REQUIRED WORK: Could you repeat all of the entries exactly, leaving out any pictures?

SUPPLIED ENTRIES:
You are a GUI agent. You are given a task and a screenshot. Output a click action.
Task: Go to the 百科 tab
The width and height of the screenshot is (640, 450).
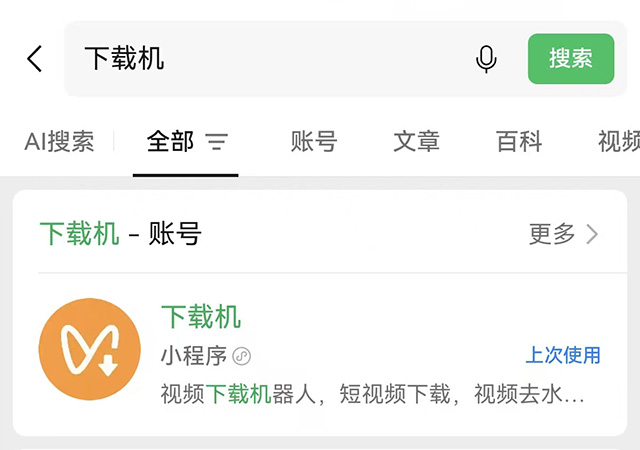519,142
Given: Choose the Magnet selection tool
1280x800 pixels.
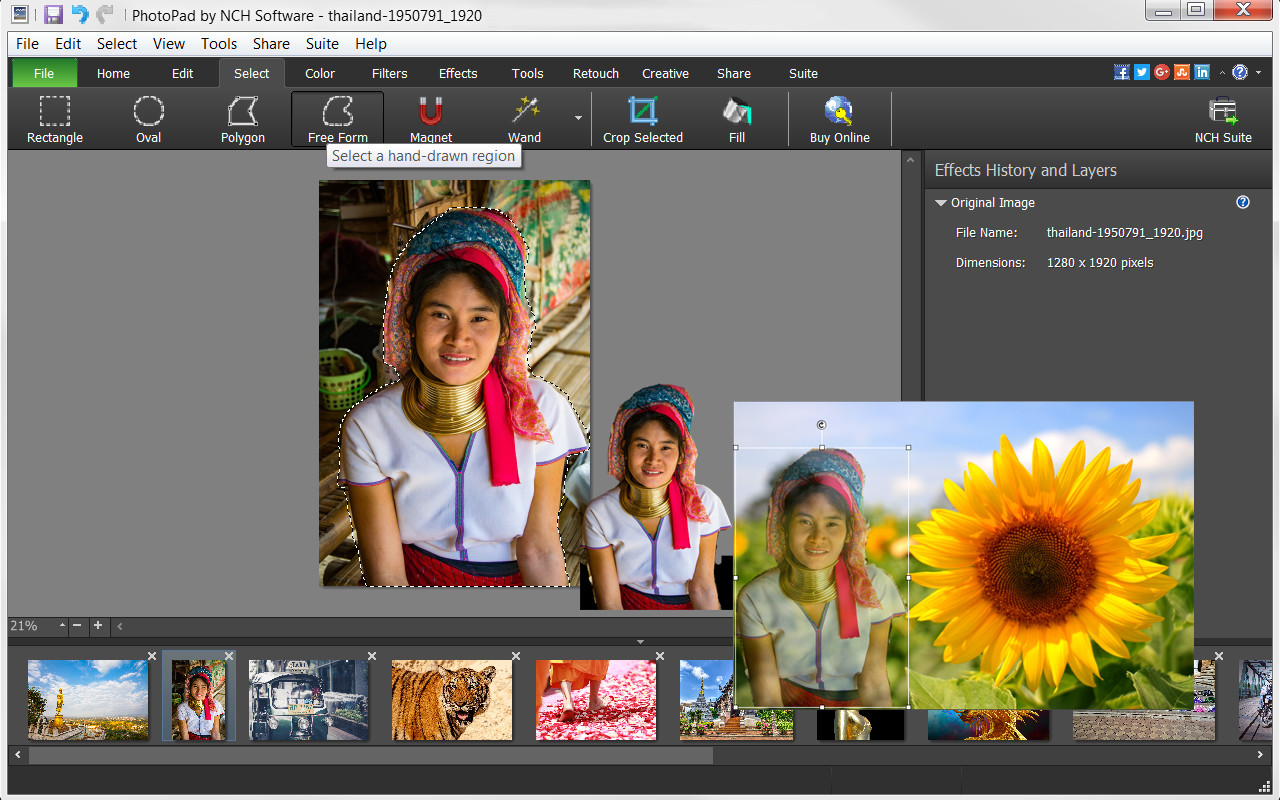Looking at the screenshot, I should click(x=430, y=118).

EXERCISE SOLUTION:
You are a GUI agent. You are given a task and a screenshot. Output a click action.
Task: Go to the 百科 tab
The width and height of the screenshot is (640, 450).
519,142
Given: Choose the Magnet selection tool
1280x800 pixels.
Looking at the screenshot, I should click(x=430, y=118).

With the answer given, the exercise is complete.